EXERCISE INPUTS ▸
* * * * * * *

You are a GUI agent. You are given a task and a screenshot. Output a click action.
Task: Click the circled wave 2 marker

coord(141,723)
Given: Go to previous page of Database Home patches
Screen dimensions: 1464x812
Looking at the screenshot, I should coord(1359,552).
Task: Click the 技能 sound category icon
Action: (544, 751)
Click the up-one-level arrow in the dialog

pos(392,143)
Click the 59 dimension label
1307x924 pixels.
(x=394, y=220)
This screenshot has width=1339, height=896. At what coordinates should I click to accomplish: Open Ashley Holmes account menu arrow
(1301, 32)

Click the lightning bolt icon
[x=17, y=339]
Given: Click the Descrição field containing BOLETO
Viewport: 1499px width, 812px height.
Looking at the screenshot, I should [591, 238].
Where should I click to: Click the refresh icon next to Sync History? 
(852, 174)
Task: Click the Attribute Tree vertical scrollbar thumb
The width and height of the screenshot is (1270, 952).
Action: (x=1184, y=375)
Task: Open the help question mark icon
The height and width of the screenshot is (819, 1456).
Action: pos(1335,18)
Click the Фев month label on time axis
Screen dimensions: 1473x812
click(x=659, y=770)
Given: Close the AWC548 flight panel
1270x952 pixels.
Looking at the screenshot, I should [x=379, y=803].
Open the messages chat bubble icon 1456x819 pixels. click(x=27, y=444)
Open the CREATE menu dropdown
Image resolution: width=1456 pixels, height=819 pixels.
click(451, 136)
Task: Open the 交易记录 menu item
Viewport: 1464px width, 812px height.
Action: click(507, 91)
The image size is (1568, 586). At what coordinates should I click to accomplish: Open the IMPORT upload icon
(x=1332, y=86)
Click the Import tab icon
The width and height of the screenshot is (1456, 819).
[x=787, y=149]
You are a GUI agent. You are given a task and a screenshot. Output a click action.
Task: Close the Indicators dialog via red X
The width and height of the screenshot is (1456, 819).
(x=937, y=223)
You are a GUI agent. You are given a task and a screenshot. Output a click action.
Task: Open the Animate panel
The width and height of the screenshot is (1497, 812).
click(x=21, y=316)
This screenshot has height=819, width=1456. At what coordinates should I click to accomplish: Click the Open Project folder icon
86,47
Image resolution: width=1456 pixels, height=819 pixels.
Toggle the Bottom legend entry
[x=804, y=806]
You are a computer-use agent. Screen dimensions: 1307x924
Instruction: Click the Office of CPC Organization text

* * * * * * *

PROMPT ▸ No line before the one containing "Toggle the Bottom legend entry" belongs in the answer; give again exactly that line and all lines after it through the end of the data.

REPLY TO THE EXERCISE ▸
Toggle the Bottom legend entry
[x=804, y=806]
You are a computer-use agent. Screen dimensions: 1307x924
Instruction: Click the Office of CPC Organization text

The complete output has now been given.